Arguments on both sides can be fierce. Many authors and readers argue that it’s irresponsible of fiction to not show characters engaging in (and presumably enjoying) safe sex. Others maintain that the romance novel is inherently a fantasy, and to interrupt the moment with mundane precautions would detract from the reader’s enjoyment. While both sides have valid points to be made, the decision gets even trickier when writing a historical romance.
Condoms have been available, in one form or another, for a long, long time. Whether or not our historical heroes would have had ready access to them or any inclination to use them depends on a lot of variables: when and where the hero lives being the most important. Wealth, religion, educational level—all of these can factor in. And of course, depending on how it was made and what it was made of, the efficacy varied wildly. So to get it right, an author actually needs to know a little bit about the origins of the little foil packet.
When I started writing Marry Me, Marietta, for a special Ellora’s Cave project a few years ago, I had to do some serious digging to find out what my Victorian physician hero would have access to and use. Of course, once I started, I became fascinated by the research and had to know more.
Nobody knows exactly when the condom was invented. There are Egyptian hieroglyphics roughly 3000 years old that show a man wearing what looks like a linen sheath over his penis. Nobody is sure if this was to prevent disease or pregnancy, or just for decoration. There are rumors of the Romans using this or that for contraception, but no definite references to what could be considered a condom. Cave paintings in France dated to around 100 AD again show men wearing a colored sheath, but again, we have no idea why.
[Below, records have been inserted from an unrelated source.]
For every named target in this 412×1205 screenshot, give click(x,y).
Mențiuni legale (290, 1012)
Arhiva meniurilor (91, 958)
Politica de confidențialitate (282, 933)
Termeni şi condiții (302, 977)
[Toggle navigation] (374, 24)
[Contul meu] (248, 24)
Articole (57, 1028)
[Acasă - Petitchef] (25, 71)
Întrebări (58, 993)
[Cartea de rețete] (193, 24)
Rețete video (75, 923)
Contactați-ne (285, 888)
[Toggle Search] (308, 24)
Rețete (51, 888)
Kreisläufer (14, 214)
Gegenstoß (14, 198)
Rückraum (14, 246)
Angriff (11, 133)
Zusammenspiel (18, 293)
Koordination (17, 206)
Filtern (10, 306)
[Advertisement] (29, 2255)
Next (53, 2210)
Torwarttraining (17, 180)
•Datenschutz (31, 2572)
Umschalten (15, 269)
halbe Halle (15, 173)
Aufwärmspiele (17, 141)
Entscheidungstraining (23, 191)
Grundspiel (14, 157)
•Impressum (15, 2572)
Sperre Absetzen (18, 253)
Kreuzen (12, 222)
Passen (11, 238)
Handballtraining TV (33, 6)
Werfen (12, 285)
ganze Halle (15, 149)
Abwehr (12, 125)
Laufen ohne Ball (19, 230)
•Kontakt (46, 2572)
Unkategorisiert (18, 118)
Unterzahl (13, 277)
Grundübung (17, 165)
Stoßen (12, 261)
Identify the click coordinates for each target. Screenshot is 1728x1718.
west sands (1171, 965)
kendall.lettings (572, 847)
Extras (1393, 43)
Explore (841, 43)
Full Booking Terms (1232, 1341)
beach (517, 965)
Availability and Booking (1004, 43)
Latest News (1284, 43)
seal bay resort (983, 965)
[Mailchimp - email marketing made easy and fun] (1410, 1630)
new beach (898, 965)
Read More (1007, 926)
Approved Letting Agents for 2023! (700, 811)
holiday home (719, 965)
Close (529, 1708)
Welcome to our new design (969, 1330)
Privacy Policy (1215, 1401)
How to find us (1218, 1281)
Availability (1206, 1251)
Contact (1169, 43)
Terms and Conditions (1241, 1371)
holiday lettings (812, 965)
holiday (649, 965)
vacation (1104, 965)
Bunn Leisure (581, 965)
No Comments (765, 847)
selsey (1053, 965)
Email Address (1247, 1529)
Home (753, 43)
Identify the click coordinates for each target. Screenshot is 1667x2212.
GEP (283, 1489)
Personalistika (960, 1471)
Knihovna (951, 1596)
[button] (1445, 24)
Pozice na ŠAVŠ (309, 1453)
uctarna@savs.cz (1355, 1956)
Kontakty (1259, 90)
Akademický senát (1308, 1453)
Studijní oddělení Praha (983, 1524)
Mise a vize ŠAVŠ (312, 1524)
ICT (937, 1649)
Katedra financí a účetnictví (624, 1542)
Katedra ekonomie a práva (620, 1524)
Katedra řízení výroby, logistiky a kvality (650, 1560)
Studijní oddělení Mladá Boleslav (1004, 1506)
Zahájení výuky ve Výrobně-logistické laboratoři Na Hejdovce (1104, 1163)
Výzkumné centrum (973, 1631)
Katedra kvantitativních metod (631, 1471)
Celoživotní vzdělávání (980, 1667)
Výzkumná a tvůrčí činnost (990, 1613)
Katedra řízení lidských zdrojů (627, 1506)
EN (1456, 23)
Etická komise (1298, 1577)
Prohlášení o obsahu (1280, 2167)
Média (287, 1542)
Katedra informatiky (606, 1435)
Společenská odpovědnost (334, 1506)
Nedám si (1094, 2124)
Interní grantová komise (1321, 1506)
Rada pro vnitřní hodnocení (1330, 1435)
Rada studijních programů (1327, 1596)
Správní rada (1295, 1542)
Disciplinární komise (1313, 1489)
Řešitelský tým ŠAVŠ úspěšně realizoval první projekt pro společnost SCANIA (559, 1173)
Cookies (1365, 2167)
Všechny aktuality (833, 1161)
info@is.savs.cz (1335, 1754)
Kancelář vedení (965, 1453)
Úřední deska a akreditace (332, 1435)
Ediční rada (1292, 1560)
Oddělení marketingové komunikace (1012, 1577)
However, people have been trying to not get pregnant, for one reason or another, almost as long as others have been trying to get pregnant. And it’s just common sense to put a barrier between the sperm and the womb. So the use of homemade condoms could go back—well—as at least as long as humans have been making sausage. Given the obviousness of a length of sheep gut with a knot tied in it, it seems likely that these relatively risky versions have been used for a very long time. Keep in mind though, that most of Europe was Catholic through the Middle Ages, and that the Catholic Church considered contraception of any kind (even withdrawal) a major sin. So while the concept may well have existed, it probably wasn’t discussed publicly or in common use.
The first written reference to what we now call a condom was by an Italian scientist named Fallopio (yes, as in Fallopian tubes) in 1564. He claimed to have “invented” a device to prevent the spread of venereal disease. The description isn’t very detailed, but apparently it was a linen sheath that fit over the glans—basically a little bonnet that tied on just over the head of the penis. He actually tested it on 1100 men and none of them became infected. So the condom for disease prevention isn’t a recent phenomenon. Another doctor published something similar in 1597.
From there forward, there’s a pretty clear record of condom use and innovation. They’re mentioned in a French play from 1655, maybe in the correspondence of two French noblewomen from the late 1600s and quite extensively in the memoirs of the legendary Giacomo Casanova, published in 1797. The famous lover didn’t much like them and there’s an engraving in the book of he and a friend inflating them like balloons to entertain a pair of ladies, thus starting a proud tradition carried out by high school boys to this day.
The word condom dates in print to 1706, in a poem, but the origins of the word remain a mystery. Legend says that a Dr. Condom introduced them to Charles II of England as a means of preventing additional illegitimate offspring, but no support of this has ever been found, and it’s now assumed to be a myth.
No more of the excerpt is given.